What the task requires: Skip the images and return the records below exactly.

* * *

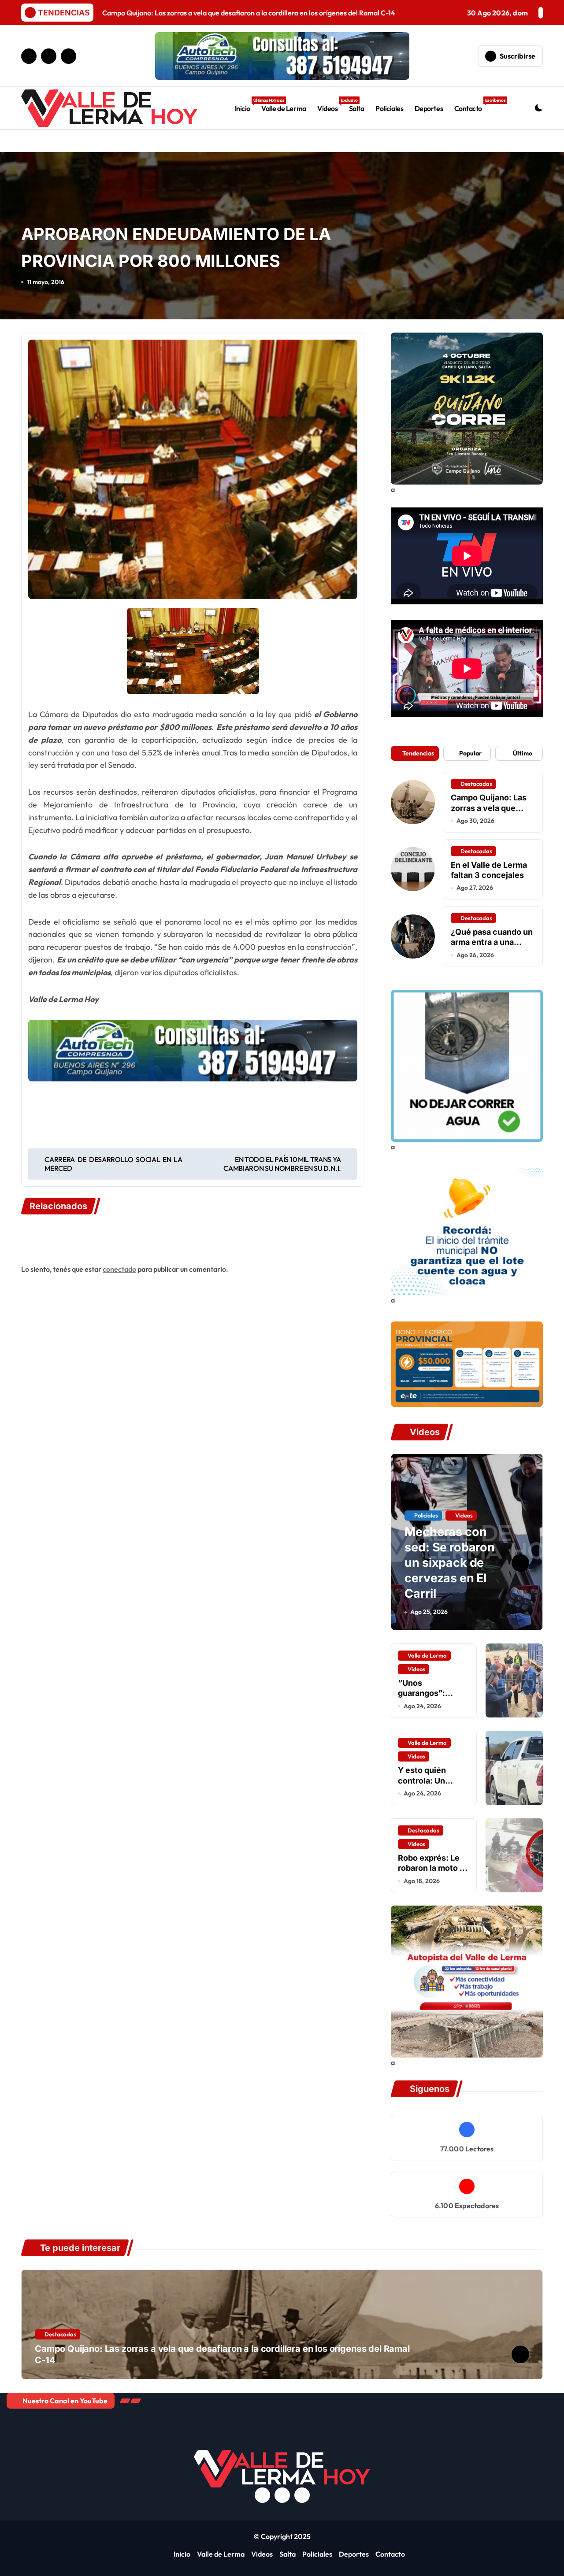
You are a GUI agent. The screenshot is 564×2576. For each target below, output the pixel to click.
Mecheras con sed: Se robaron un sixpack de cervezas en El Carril (449, 1563)
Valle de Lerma (283, 108)
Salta (356, 108)
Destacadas (476, 783)
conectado (119, 1269)
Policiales (389, 108)
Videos (330, 105)
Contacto (471, 105)
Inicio (245, 105)
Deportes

* * *

Task answer:
You are a GUI agent. The screenshot is 564×2576. For each target below, output the pixel to click.
Mecheras con sed: Se robaron un sixpack de cervezas en El Carril (449, 1563)
Valle de Lerma (283, 108)
Salta (356, 108)
Destacadas (476, 783)
conectado (119, 1269)
Policiales (389, 108)
Videos (330, 105)
Contacto (471, 105)
Inicio (245, 105)
Deportes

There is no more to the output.